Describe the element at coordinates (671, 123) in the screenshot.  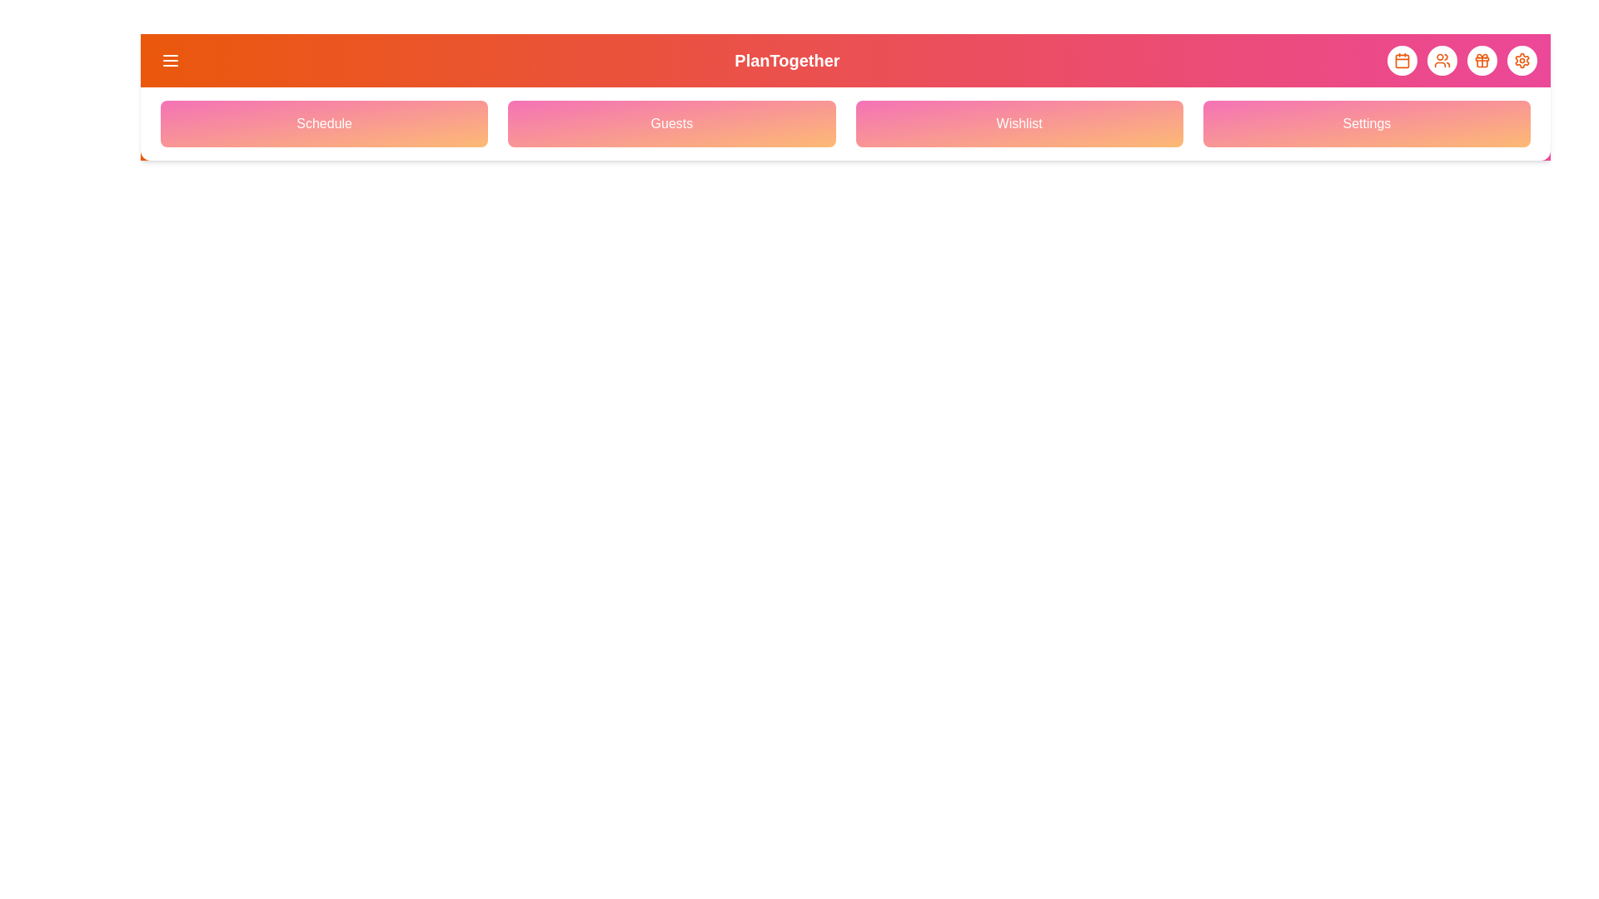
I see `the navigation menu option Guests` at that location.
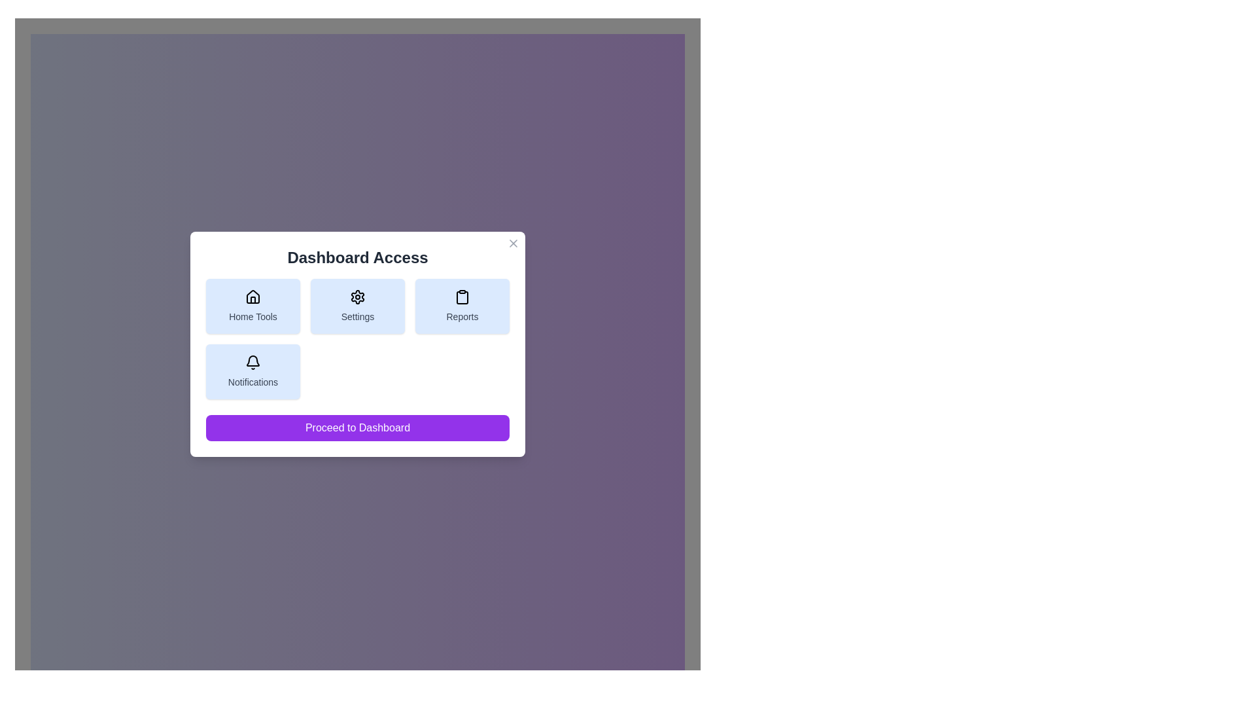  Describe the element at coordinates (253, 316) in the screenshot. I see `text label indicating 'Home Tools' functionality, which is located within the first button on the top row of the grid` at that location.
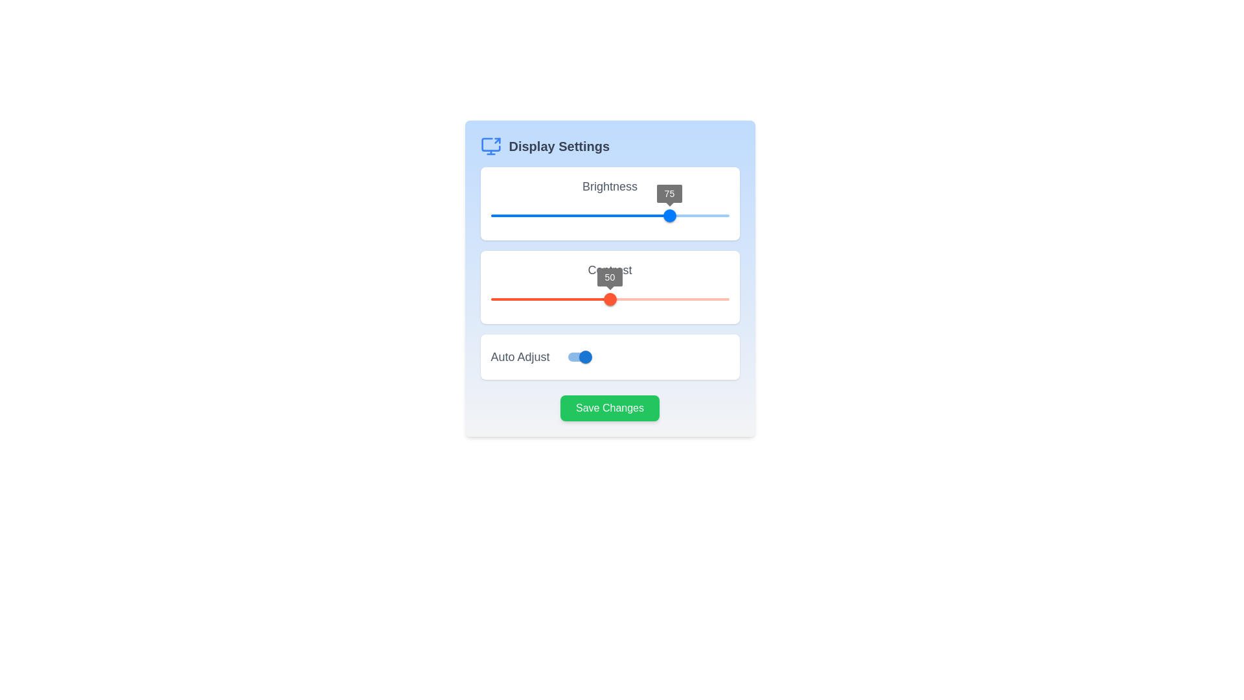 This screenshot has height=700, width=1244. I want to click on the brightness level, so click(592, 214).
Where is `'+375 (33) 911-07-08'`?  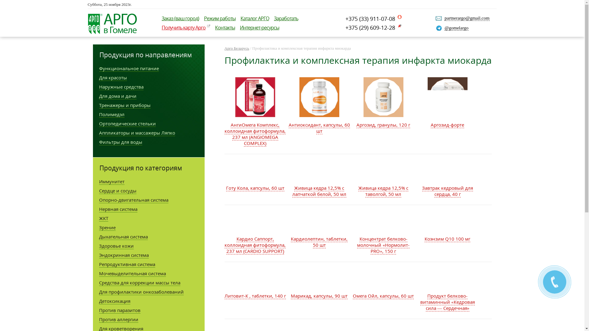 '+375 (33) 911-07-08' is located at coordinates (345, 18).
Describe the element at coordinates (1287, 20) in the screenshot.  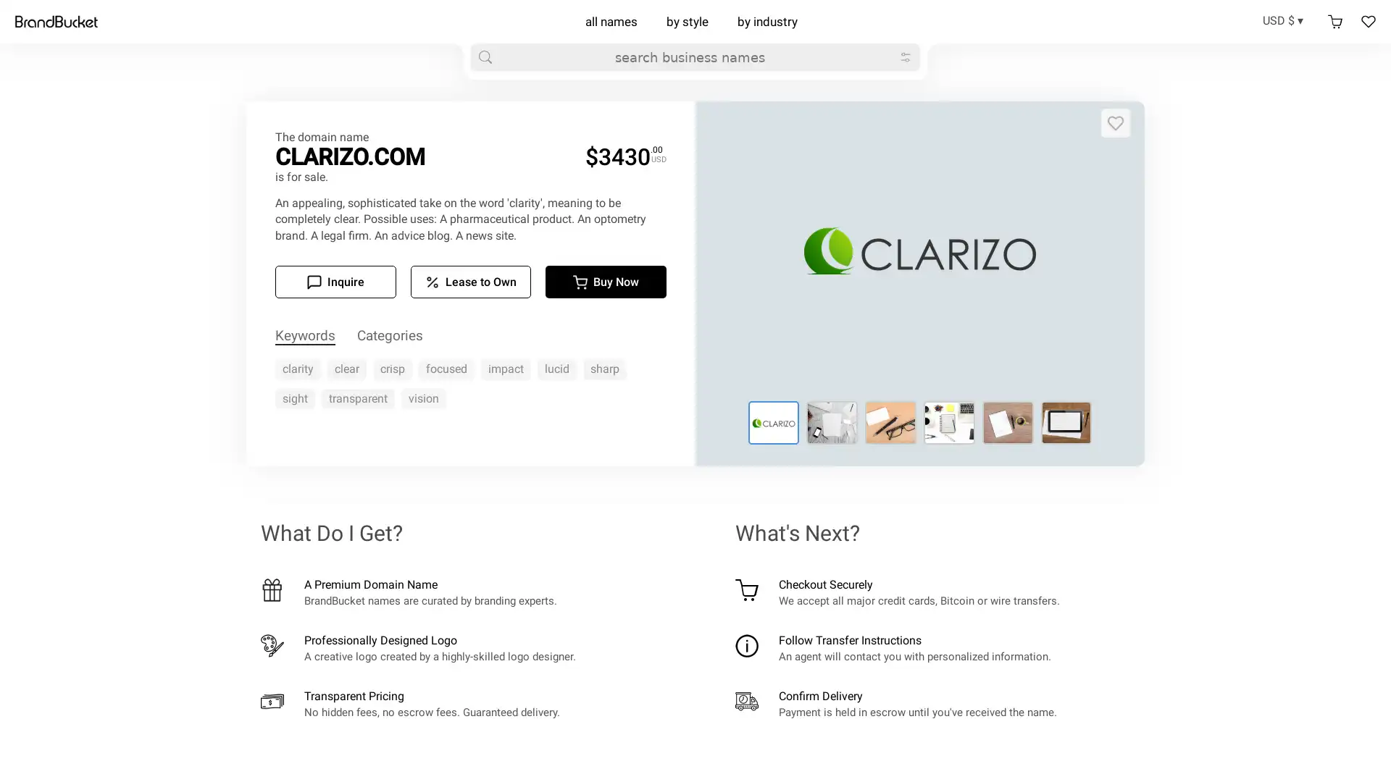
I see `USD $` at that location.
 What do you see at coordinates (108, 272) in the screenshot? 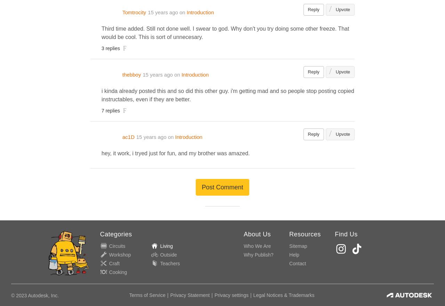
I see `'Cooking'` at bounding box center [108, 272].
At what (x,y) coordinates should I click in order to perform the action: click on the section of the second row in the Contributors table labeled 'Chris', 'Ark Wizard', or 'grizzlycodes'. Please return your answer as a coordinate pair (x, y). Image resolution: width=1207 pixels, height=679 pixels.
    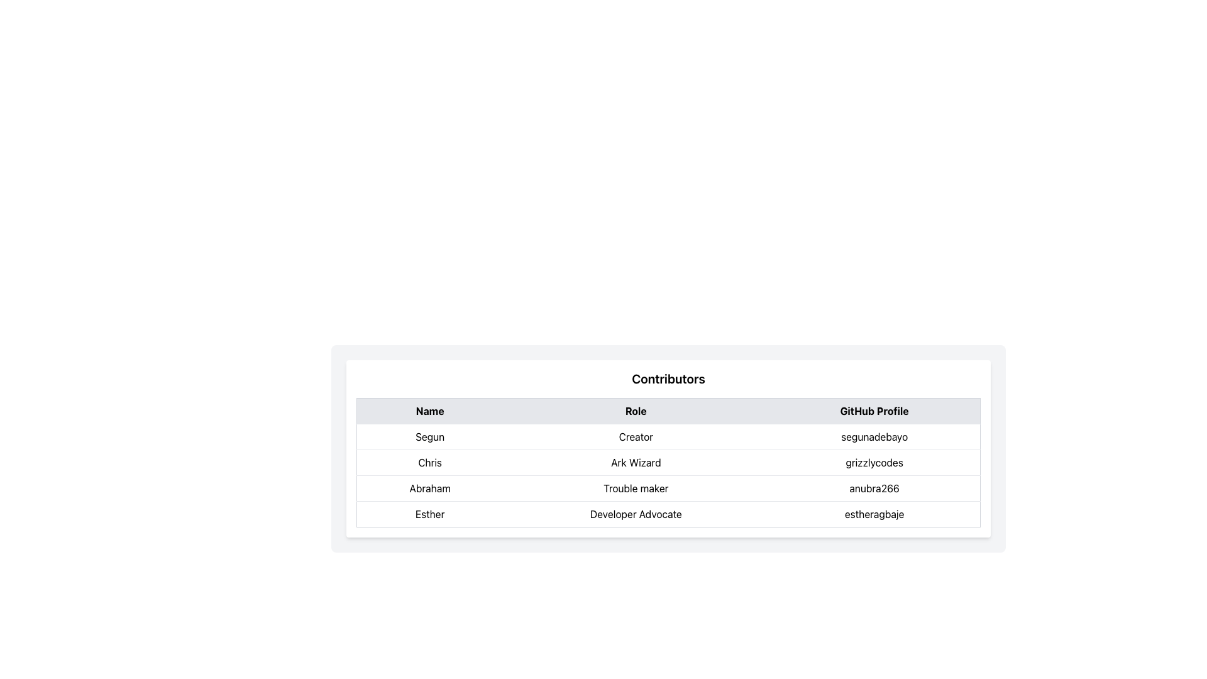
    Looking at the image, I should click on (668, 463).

# # # #

Copy these rows word for word, beginning with the line that contains "Describe the element at coordinates (1287, 20)" and ending with the last line of the rows, and leave out the pictures.

_ANSWER TO THE PROBLEM:_
Describe the element at coordinates (1287, 20) in the screenshot.  
I see `USD $` at that location.
 What do you see at coordinates (108, 272) in the screenshot? 
I see `'Cooking'` at bounding box center [108, 272].
At what (x,y) coordinates should I click in order to perform the action: click on the section of the second row in the Contributors table labeled 'Chris', 'Ark Wizard', or 'grizzlycodes'. Please return your answer as a coordinate pair (x, y). Image resolution: width=1207 pixels, height=679 pixels.
    Looking at the image, I should click on (668, 463).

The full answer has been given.